Request => Format the entries below as a numbered list, one line per item and no blank lines.
** START OF Extracted entries **
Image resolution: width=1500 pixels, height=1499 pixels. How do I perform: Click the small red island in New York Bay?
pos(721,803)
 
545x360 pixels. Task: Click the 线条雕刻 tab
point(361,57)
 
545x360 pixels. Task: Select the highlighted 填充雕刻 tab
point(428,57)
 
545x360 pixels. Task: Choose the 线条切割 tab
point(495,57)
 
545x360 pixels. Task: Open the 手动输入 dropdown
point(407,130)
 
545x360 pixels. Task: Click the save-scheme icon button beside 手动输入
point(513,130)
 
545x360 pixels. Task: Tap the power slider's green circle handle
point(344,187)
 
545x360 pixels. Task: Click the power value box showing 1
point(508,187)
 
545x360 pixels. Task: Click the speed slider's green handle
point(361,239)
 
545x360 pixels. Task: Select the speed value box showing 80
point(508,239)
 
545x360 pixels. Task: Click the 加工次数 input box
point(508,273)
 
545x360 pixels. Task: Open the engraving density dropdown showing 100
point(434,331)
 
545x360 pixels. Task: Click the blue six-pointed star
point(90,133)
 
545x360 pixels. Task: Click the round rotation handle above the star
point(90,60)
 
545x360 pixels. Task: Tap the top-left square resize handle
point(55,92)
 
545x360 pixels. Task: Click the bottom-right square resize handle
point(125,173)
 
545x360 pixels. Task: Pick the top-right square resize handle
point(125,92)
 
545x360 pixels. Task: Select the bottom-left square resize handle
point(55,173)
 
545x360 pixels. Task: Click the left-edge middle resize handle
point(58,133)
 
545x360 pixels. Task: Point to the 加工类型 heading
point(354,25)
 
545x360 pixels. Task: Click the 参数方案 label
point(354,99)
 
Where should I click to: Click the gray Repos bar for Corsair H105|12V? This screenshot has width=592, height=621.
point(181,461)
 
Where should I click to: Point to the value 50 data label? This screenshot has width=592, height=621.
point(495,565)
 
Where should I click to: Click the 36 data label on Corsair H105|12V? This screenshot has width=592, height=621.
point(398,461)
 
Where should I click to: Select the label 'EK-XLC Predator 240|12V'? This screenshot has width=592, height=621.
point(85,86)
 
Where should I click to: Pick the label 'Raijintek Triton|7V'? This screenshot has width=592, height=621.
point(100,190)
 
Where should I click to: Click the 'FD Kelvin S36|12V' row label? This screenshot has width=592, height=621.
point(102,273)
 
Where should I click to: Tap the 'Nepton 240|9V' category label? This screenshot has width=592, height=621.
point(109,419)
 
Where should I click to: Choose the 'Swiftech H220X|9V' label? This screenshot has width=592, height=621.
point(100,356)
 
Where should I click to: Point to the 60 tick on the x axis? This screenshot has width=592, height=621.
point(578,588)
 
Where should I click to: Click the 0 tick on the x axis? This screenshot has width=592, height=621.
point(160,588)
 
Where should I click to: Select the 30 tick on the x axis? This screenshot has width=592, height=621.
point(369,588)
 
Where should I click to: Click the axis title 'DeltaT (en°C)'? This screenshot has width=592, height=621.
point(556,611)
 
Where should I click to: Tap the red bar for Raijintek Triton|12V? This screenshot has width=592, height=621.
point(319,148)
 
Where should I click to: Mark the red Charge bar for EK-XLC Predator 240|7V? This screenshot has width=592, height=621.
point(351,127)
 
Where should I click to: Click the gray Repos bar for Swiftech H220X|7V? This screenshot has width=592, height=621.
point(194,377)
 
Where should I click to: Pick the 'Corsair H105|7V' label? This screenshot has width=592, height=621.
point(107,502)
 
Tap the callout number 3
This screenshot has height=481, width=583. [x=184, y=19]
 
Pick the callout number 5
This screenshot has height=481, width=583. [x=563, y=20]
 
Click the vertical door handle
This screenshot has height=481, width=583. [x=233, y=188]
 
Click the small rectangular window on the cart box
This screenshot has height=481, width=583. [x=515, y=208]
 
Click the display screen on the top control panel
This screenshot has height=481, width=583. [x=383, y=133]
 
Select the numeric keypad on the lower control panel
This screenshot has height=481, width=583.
** END OF Extracted entries **
Response below =>
1. Image resolution: width=1500 pixels, height=1499 pixels. How do I perform: Click the small red island in New York Bay?
2. pos(721,803)
3. 545x360 pixels. Task: Click the 线条雕刻 tab
4. point(361,57)
5. 545x360 pixels. Task: Select the highlighted 填充雕刻 tab
6. point(428,57)
7. 545x360 pixels. Task: Choose the 线条切割 tab
8. point(495,57)
9. 545x360 pixels. Task: Open the 手动输入 dropdown
10. point(407,130)
11. 545x360 pixels. Task: Click the save-scheme icon button beside 手动输入
12. point(513,130)
13. 545x360 pixels. Task: Tap the power slider's green circle handle
14. point(344,187)
15. 545x360 pixels. Task: Click the power value box showing 1
16. point(508,187)
17. 545x360 pixels. Task: Click the speed slider's green handle
18. point(361,239)
19. 545x360 pixels. Task: Select the speed value box showing 80
20. point(508,239)
21. 545x360 pixels. Task: Click the 加工次数 input box
22. point(508,273)
23. 545x360 pixels. Task: Open the engraving density dropdown showing 100
24. point(434,331)
25. 545x360 pixels. Task: Click the blue six-pointed star
26. point(90,133)
27. 545x360 pixels. Task: Click the round rotation handle above the star
28. point(90,60)
29. 545x360 pixels. Task: Tap the top-left square resize handle
30. point(55,92)
31. 545x360 pixels. Task: Click the bottom-right square resize handle
32. point(125,173)
33. 545x360 pixels. Task: Pick the top-right square resize handle
34. point(125,92)
35. 545x360 pixels. Task: Select the bottom-left square resize handle
36. point(55,173)
37. 545x360 pixels. Task: Click the left-edge middle resize handle
38. point(58,133)
39. 545x360 pixels. Task: Point to the 加工类型 heading
40. point(354,25)
41. 545x360 pixels. Task: Click the 参数方案 label
42. point(354,99)
43. Where should I click to: Click the gray Repos bar for Corsair H105|12V? This screenshot has width=592, height=621.
44. point(181,461)
45. Where should I click to: Point to the value 50 data label? This screenshot has width=592, height=621.
46. point(495,565)
47. Where should I click to: Click the 36 data label on Corsair H105|12V? This screenshot has width=592, height=621.
48. point(398,461)
49. Where should I click to: Select the label 'EK-XLC Predator 240|12V'? This screenshot has width=592, height=621.
50. point(85,86)
51. Where should I click to: Pick the label 'Raijintek Triton|7V'? This screenshot has width=592, height=621.
52. point(100,190)
53. Where should I click to: Click the 'FD Kelvin S36|12V' row label? This screenshot has width=592, height=621.
54. point(102,273)
55. Where should I click to: Tap the 'Nepton 240|9V' category label? This screenshot has width=592, height=621.
56. point(109,419)
57. Where should I click to: Choose the 'Swiftech H220X|9V' label? This screenshot has width=592, height=621.
58. point(100,356)
59. Where should I click to: Point to the 60 tick on the x axis? This screenshot has width=592, height=621.
60. point(578,588)
61. Where should I click to: Click the 0 tick on the x axis? This screenshot has width=592, height=621.
62. point(160,588)
63. Where should I click to: Select the 30 tick on the x axis? This screenshot has width=592, height=621.
64. point(369,588)
65. Where should I click to: Click the axis title 'DeltaT (en°C)'? This screenshot has width=592, height=621.
66. point(556,611)
67. Where should I click to: Tap the red bar for Raijintek Triton|12V? This screenshot has width=592, height=621.
68. point(319,148)
69. Where should I click to: Mark the red Charge bar for EK-XLC Predator 240|7V? This screenshot has width=592, height=621.
70. point(351,127)
71. Where should I click to: Click the gray Repos bar for Swiftech H220X|7V? This screenshot has width=592, height=621.
72. point(194,377)
73. Where should I click to: Pick the 'Corsair H105|7V' label? This screenshot has width=592, height=621.
74. point(107,502)
75. Tap the callout number 3
76. This screenshot has height=481, width=583. [x=184, y=19]
77. Pick the callout number 5
78. This screenshot has height=481, width=583. [x=563, y=20]
79. Click the vertical door handle
80. This screenshot has height=481, width=583. [x=233, y=188]
81. Click the small rectangular window on the cart box
82. This screenshot has height=481, width=583. [x=515, y=208]
83. Click the display screen on the top control panel
84. This screenshot has height=481, width=583. [x=383, y=133]
85. Select the numeric keypad on the lower control panel
86. This screenshot has height=481, width=583.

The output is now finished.